Chez Jean Paul Gaultier, dans un bâtiment aux mille vies

Par Valentin Pérez Publié le 06 novembre 2022

 

 L’immeuble parisien acquis par le couturier en 2001 accueille du 10 au 12 novembre une exposition de photographies d’étudiants en art. Le créateur a beau avoir fait ses adieux à la mode, son esprit polisson continue d’habiter les sept étages du « 325 » et d’imprégner les collections.

 

 

Le hall d’entrée avec aux murs un carrelage semblable à celui du métro parisien, recouvert d’une couche de nickel, imaginé par les architectes Alain Moatti et Henri Rivière.

 

 

En haut de l’escalier d’honneur, passé un grand miroir et un vélo vintage recouvert d’un plumetis blanc – sur lequel la mannequin Coco Rocha clôtura, en mariée, le défilé couture de l’automne-hiver 2017, inspiré par La Reine des neiges –, le visiteur se retrouve là, intrigué. D’un regard, il peut tout embrasser. A la fois, sur le mur, les moulures rococo où l’on distingue une tête de lion et un blason en trois lettres : « ADP », pour « A l’avenir du prolétariat », une inscription qui date de la construction du bâtiment, en 1912.

### Extrait de données
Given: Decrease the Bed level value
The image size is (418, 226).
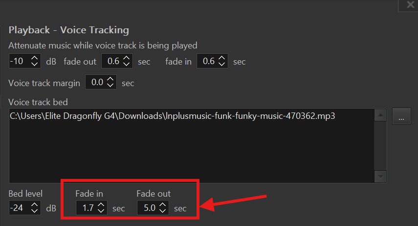Looking at the screenshot, I should pyautogui.click(x=35, y=211).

### Consigne donnée 1
Indiquez si chacune des affirmations suivantes concorde avec l’extrait de page, en répondant par oui ou par non et en citant les mots décisifs. (a) L’exposition de photographies d’étudiants en art se tient du 10 au 12 novembre. (b) Le couturier a acquis l’immeuble en 2012. (c) Le sigle « ADP » signifie « A l’avenir du peuple ».
### Consigne donnée 2
Reprenez mot pour mot le passage de l’extrait de page qui commence par « Chez Jean Paul » et se poursuit jusqu’à « d’imprégner les collections. ».

### Réponse complète 1
(a) Oui : “accueille du 10 au 12 novembre une exposition de photographies d’étudiants en art”
(b) Non : “L’immeuble parisien acquis par le couturier en 2001”
(c) Non : “« ADP », pour « A l’avenir du prolétariat »”

### Réponse complète 2
Chez Jean Paul Gaultier, dans un bâtiment aux mille vies

Par Valentin Pérez Publié le 06 novembre 2022

 

 L’immeuble parisien acquis par le couturier en 2001 accueille du 10 au 12 novembre une exposition de photographies d’étudiants en art. Le créateur a beau avoir fait ses adieux à la mode, son esprit polisson continue d’habiter les sept étages du « 325 » et d’imprégner les collections.